Implementing Sitecore isn’t for the faint of heart, but there are a few ways you can potentially mitigate scope creep and common project management issues:
- Hire a Sitecore Technology MVP to lead the development of your project. Sitecore MVP’s are designated into three different categories – Commerce, Technology and Strategy. Click here for a list of 2016 MVP’s.
- Enlist an experienced Sitecore agency partner to guide your project. Click here to search certified agency partners.
- Allow your project enough functional and technical discovery time to define feature requirements and functional behaviors.
- Set your project scope and stick to it. If you need to pivot, try to do so in an iterative way in a future release.
- Build time into your project plan to account for proper QA and issue remediation.
An Introduction to my Sitecore Module & Product Idea.
I created this project to act as the "hub" for all posts related to my Sitecore MVP pursuit and my Sitecore product idea. My first post is an introduction to the series and is titled, "Pursuing Sitecore MVP - My Sitecore Product Idea". As I post more segments to this project, they will all be included here. You can follow along on my Sitecore MVP journey from start to finish.
Sitecore Project Challenge #2 – Integrations & Technology Stack
The Sitecore platform is extremely flexible, which means that you can setup any number of integrations with other platforms. You can integrate with CRM’s and webforms, 3rd party data sources & service layers, payment gateways and many other tools. While a few integrations have out-of-the-box solutions available, many of them involve custom implementations.

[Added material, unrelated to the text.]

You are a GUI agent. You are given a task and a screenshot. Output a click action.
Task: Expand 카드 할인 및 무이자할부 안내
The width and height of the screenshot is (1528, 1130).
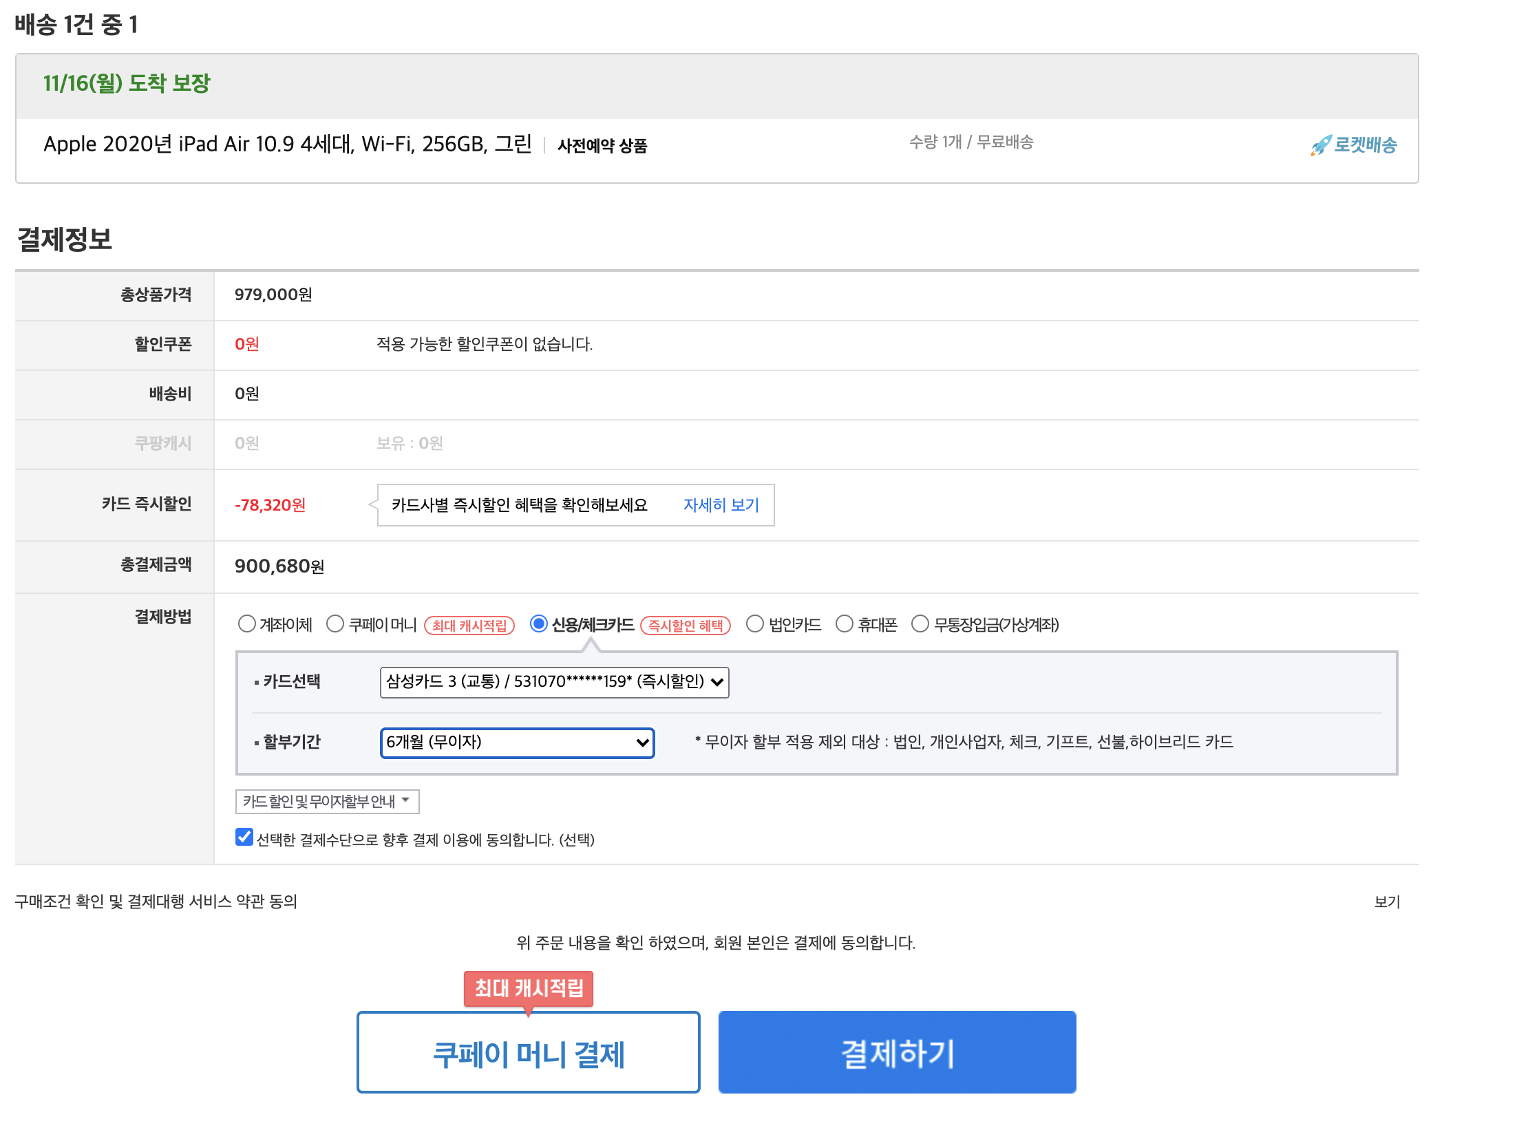pyautogui.click(x=327, y=802)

Again, to mitigate these risks, the best approach is to have a clear technology stack defined early, along with a roadmap to implementing those integrations. I’ve found that it can be a huge challenge to implement everything all at once, so don’t be afraid to phase your integration approach. Start with the integrations that are most mission-critical first (like CRM). Trying to launch everything at once is definitely possible, especially with careful planning, but it can also cause significant delays if your planning misses any key elements along the way.
Sitecore Project Challenge #3 – Sitecore’s xDB and the Potential for Hidden Costs
Understandably, many companies are sold on the impressive capabilities of the Sitecore platform. Many of those functionalities are predicated on the implementation of Experience Database (xDB) to support them, though. You can’t really implement personalization or even A/B testing without xDB. However, some don’t realize there are costs associated with this infrastructure.

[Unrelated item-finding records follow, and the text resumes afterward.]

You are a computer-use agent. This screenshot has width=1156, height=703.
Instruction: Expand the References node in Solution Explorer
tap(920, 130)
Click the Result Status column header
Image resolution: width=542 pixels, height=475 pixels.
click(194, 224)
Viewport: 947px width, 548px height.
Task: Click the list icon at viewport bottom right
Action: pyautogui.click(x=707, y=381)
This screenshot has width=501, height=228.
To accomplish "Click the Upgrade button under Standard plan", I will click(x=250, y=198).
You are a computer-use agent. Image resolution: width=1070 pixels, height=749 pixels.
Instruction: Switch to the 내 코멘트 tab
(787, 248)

The best way to mitigate the risks of hidden costs in a project is to consult with an expert. Careful planning should be made to understand the infrastructure and licensing costs associated with any current or future Sitecore implementation. You’re also wise to work with your Sitecore Account Manager to determine specific licensing and support costs related to the more advanced features as well.

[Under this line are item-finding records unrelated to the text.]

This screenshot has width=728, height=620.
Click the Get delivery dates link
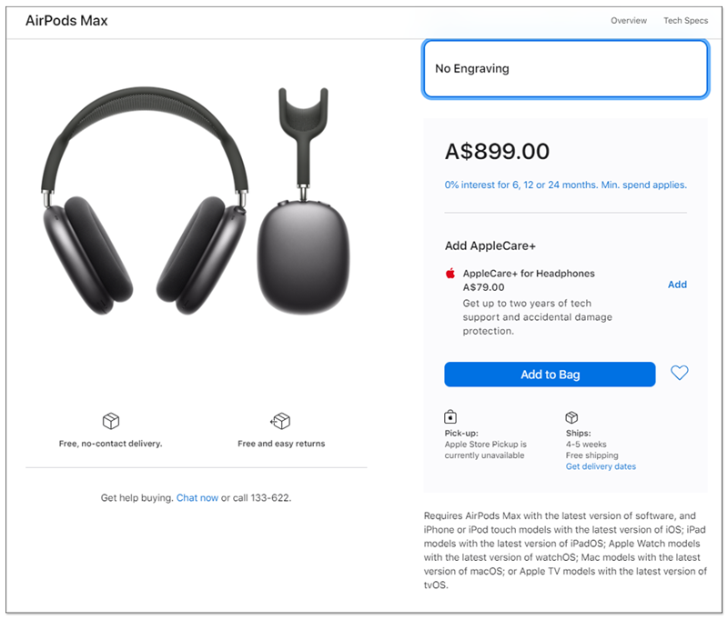tap(601, 466)
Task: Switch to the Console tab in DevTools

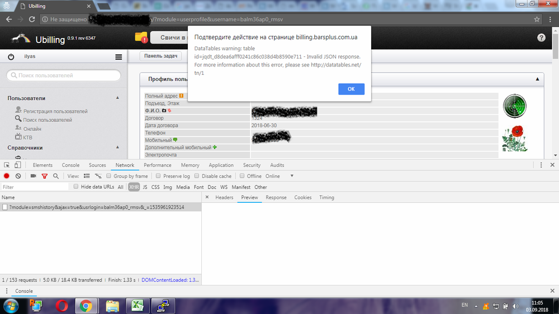Action: 70,165
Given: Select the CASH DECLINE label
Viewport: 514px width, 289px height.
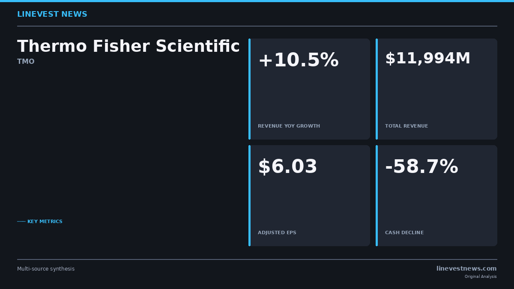Looking at the screenshot, I should coord(404,233).
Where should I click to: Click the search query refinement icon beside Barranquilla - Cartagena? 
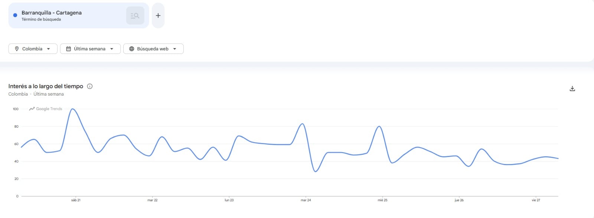coord(135,15)

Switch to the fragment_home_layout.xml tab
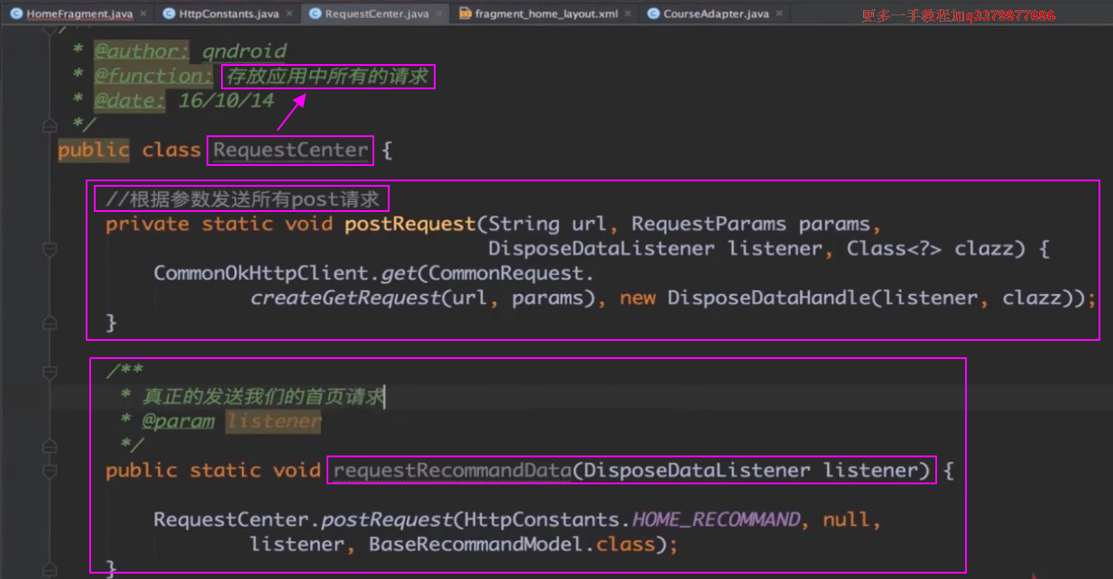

Personalization isn’t free and it should be known that leveraging these advanced Sitecore functional capabilities will require additional an investment in your platform’s foundation before you can begin.
Sitecore Project Challenge #4 – The Sitecore Editor Experience
As of Sitecore 8.0, one of the biggest challenges of Sitecore by far is the editor experience. A solution for this is on the horizon with Sitecore 8.1 / 8.2 and the Sitecore Experience Accelerator (SxA), but this is an add-on option, again not available out-of-the-box. The experience a Sitecore editor has is entirely up to how the platform is implemented. That is both a positive and negative statement, potentially.
If the Sitecore editor experience isn’t accounted for during your project build, you will get what the developers give you. Depending on the experience level of your developers, that may be a great experience or a poor one.
The best way to mitigate the risk of a poor back-end experience in Sitecore is to either plan on a SxA implementation or specify editor experiences where they matter the most. If you need blog content entry to be streamlined, for example, then make sure the editor experience is just as throughly defined as the end-user experience. One of the biggest complaints I’ve heard from other Sitecore users is that the editor experience can be poor. With a little planning, a few functional specifications and the potential of SxA, those worries can go away.